Iedereen kent wel de uitdrukking ‘lazarus zijn’ of ‘strontlazarus zijn’. Wie helemaal lazarus is, heeft te veel gedronken en is flink bezopen, zeg maar stomdronken, ladderzat, straalbezopen. Waar komt de uitdrukking lazarus zijn eigenlijk vandaan? Komt die, zoals veel mensen denken, rechtstreeks uit de Bijbel of toch niet?

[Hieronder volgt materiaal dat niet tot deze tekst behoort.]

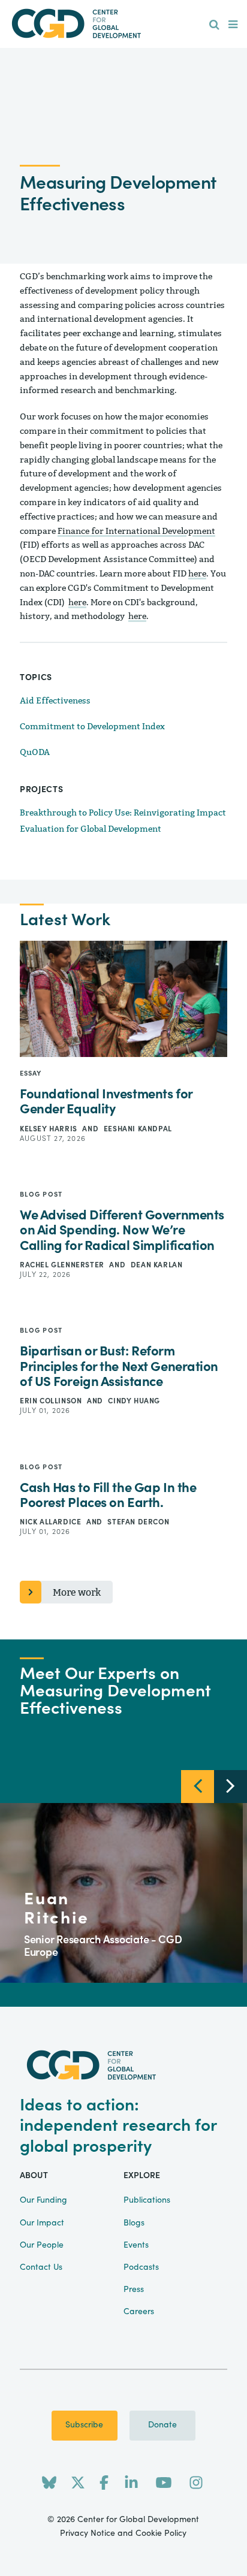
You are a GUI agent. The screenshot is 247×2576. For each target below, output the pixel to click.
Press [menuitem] (133, 2289)
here (197, 574)
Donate (162, 2425)
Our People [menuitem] (42, 2245)
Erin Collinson (52, 1401)
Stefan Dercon (138, 1522)
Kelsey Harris (49, 1129)
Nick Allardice (51, 1522)
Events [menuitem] (136, 2245)
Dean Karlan (157, 1265)
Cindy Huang (134, 1401)
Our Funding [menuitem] (43, 2200)
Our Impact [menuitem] (42, 2223)
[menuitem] (214, 25)
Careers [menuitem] (138, 2312)
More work (77, 1592)
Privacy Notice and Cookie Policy (123, 2533)
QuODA (35, 752)
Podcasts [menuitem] (141, 2267)
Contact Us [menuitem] (41, 2267)
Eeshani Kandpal (138, 1129)
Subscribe (84, 2425)
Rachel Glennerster (63, 1265)
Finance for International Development (136, 531)
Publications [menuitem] (146, 2200)
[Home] (123, 23)
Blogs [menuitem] (133, 2223)
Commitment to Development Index (92, 726)
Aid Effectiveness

Lazarus is de (Latijns-Griekse) naam van een persoon uit de Bijbel die in het Nieuwe Testament twee keer wordt genoemd. Ook in het Oude Testament komt driemaal een Lazarus voor maar dan onder de Hebreeuwse naam Eliëzer. Lazarus en Eliëzer betekenen beide letterlijk ‘God heeft geholpen’. De nieuwtestamentische naam Lazarus komt respectievelijk voor in de Bijbelboeken Lukas en Johannes. Deze beide Lazarussen waren echter geen dronkaards. Dat staat althans niet in de Bijbel.
Ook in het apocriefe boek het Evangelie van Nicodemus (hoofdstuk 4:3) komt Lazarus voor. Hij zou een tijdje in de onderwereld, de hel, zijn geweest. Maar, zo klaagde de god van de onderwereld Hades:
“Onlangs is mij een dode ontstolen, namelijk Lazarus, door de kracht van het woord van een levende. (…) Als een arend vloog hij van me weg.”
Lazarus: de arme man uit de gelijkenis
De in Lukas 16:19-31 vermelde Lazarus betreft een fictief (voorbeeld)figuur uit een gelijkenis, de gelijkenis van de rijke man en arme Lazarus. In deze tekst staat niet dat Lazarus dronken was. Alleen dat hij een arm man was die het op aarde slecht had. Lazarus kwam uiteindelijk in de hemel terecht, terwijl de rijke man in de gelijkenis in de hel belandde.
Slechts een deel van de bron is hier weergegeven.